(Pointing entries for documents and screenshots)
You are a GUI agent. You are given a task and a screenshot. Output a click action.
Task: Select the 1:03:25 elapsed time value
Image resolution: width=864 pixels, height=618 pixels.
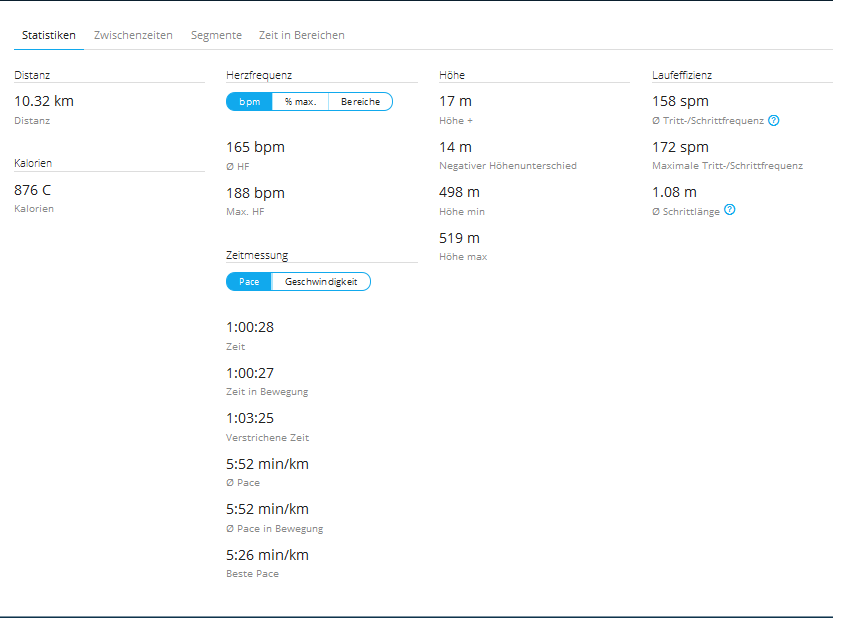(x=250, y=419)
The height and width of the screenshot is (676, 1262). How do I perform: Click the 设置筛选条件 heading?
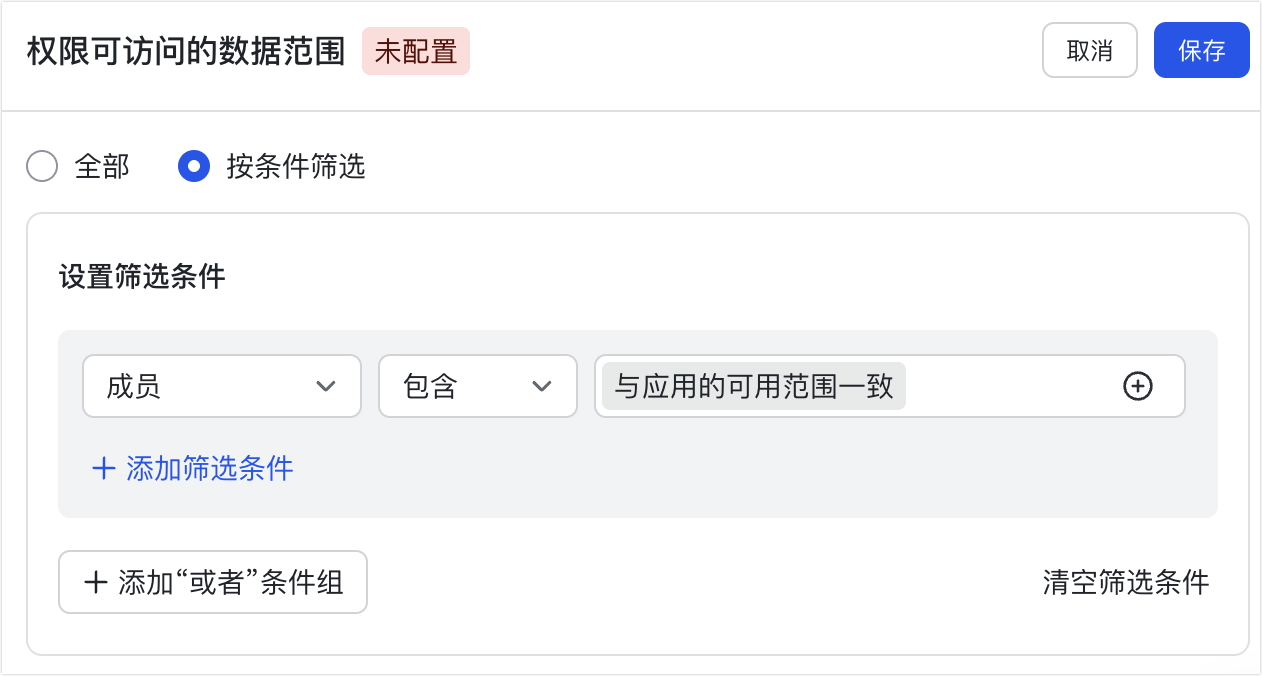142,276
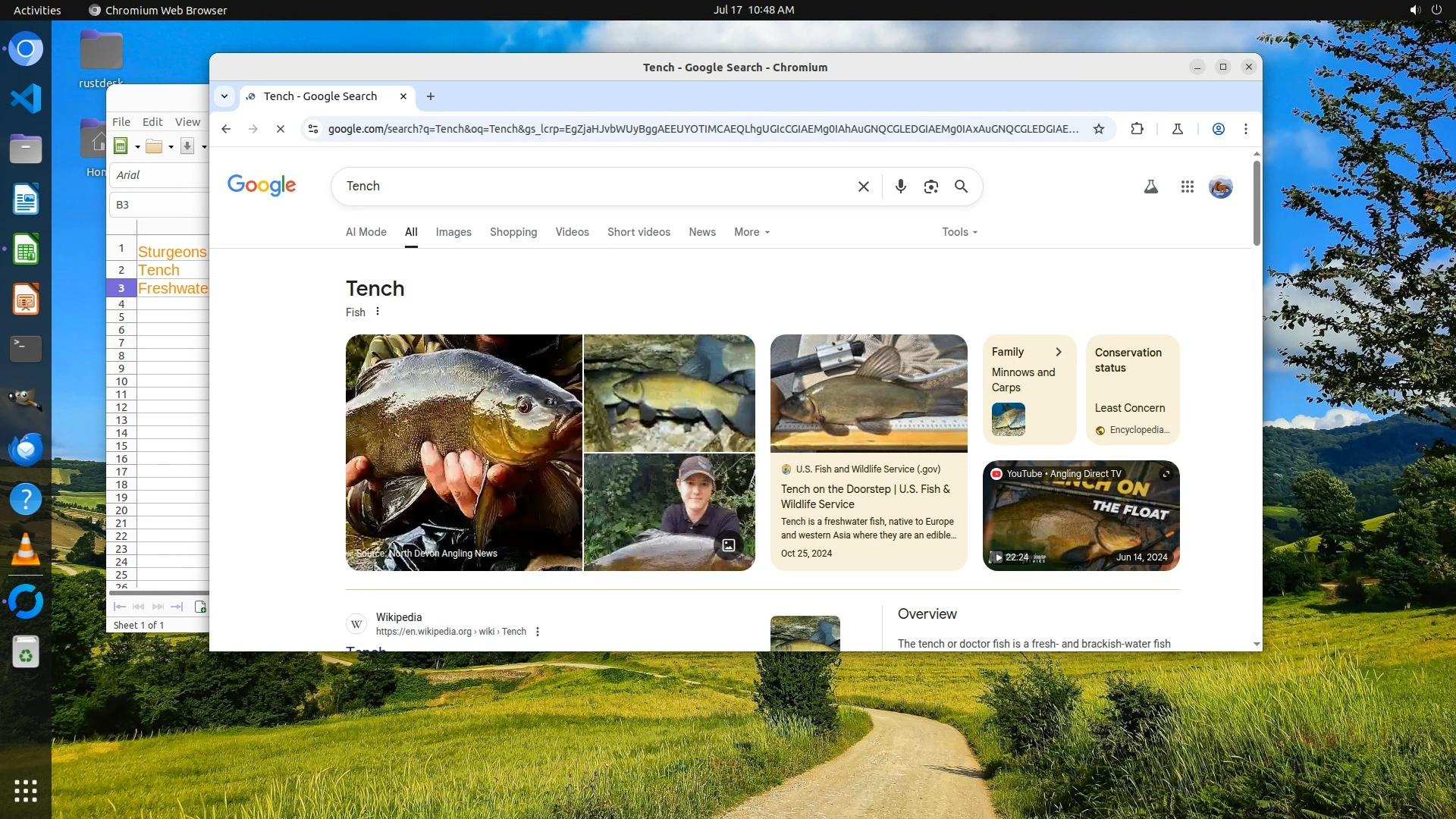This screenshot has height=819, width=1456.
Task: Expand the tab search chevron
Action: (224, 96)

**Brief**: Reproduce all of the material above word for word, and leave the pictures out of your answer.

**Task result**:
You are a GUI agent. You are given a task and a screenshot. Output a click action.
Task: Select the 1:03:25 elapsed time value
Image resolution: width=864 pixels, height=618 pixels.
(x=250, y=419)
The height and width of the screenshot is (676, 1262). How do I perform: Click the 设置筛选条件 heading?
142,276
This screenshot has height=819, width=1456.
Task: Expand the tab search chevron
Action: (224, 96)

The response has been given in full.